- [WORK INSTRUCTIONS]
Can you write out again, word for word, the lines running from the one that contains "todo para tu evento (846, 455)" through the last line below?

— Start RAW RECORDS —

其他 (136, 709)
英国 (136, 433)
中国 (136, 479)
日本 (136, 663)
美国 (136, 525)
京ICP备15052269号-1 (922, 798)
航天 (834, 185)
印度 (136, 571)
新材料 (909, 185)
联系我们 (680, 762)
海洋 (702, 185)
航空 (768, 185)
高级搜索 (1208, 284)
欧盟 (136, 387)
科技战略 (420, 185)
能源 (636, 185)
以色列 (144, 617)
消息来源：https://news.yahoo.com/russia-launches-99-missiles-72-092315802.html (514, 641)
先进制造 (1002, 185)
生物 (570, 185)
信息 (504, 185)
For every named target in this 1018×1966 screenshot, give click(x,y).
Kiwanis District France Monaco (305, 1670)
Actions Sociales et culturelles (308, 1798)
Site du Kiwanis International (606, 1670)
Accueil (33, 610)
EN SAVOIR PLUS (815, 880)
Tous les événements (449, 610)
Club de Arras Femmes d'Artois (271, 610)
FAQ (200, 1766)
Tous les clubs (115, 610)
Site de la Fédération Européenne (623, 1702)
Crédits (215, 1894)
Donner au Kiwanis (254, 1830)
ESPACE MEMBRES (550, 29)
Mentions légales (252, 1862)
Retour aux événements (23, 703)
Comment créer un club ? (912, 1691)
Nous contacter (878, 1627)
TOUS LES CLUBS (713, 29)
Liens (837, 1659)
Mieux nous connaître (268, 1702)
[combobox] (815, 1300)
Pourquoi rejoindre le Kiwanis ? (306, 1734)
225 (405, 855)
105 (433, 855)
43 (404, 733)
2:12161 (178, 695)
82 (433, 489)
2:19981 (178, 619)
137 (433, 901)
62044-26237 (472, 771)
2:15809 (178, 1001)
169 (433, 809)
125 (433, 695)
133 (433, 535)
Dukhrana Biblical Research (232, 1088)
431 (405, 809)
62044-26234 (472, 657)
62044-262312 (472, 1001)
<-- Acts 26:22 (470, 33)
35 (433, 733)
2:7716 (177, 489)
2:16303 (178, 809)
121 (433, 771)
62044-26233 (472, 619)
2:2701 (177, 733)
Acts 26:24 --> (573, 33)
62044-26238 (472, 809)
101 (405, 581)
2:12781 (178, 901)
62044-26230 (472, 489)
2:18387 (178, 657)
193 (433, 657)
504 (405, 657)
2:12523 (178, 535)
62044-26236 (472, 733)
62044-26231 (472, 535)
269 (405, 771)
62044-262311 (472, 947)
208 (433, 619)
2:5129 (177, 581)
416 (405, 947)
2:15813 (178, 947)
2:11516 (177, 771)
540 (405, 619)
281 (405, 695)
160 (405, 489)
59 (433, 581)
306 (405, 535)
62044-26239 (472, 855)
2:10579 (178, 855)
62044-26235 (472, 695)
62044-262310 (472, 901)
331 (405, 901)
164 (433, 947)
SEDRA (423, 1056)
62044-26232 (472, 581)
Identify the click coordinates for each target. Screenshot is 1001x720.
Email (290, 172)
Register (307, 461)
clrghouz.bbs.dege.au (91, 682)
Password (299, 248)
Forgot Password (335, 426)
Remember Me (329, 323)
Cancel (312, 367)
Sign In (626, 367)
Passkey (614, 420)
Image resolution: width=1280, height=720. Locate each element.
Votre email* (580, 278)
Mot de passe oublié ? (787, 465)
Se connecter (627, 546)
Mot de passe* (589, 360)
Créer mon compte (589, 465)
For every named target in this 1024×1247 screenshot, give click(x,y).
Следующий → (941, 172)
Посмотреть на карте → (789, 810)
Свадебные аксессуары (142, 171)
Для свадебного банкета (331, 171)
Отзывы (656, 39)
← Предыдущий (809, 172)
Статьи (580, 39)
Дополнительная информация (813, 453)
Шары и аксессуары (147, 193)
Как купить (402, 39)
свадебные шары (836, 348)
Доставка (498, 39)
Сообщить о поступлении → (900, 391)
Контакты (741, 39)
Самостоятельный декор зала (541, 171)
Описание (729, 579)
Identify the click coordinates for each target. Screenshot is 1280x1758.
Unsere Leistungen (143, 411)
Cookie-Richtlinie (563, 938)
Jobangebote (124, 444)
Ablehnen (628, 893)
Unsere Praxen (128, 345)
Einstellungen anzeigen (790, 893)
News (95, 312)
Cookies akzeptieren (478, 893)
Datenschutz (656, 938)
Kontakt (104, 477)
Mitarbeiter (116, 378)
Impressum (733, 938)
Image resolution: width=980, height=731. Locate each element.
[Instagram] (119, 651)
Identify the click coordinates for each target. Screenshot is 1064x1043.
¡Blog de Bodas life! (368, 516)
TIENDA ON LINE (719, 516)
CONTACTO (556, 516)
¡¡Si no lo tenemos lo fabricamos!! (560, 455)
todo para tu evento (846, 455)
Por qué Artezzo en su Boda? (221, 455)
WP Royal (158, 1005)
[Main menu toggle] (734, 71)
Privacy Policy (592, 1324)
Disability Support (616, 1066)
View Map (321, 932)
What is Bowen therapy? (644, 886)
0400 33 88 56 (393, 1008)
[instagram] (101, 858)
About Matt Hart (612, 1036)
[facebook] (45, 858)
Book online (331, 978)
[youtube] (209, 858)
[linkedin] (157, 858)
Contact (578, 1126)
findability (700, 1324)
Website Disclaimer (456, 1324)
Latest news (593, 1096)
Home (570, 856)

— End RAW RECORDS —

- [WRITTEN ANSWER]
todo para tu evento (846, 455)
Por qué Artezzo en su Boda? (221, 455)
WP Royal (158, 1005)
[Main menu toggle] (734, 71)
Privacy Policy (592, 1324)
Disability Support (616, 1066)
View Map (321, 932)
What is Bowen therapy? (644, 886)
0400 33 88 56 (393, 1008)
[instagram] (101, 858)
About Matt Hart (612, 1036)
[facebook] (45, 858)
Book online (331, 978)
[youtube] (209, 858)
[linkedin] (157, 858)
Contact (578, 1126)
findability (700, 1324)
Website Disclaimer (456, 1324)
Latest news (593, 1096)
Home (570, 856)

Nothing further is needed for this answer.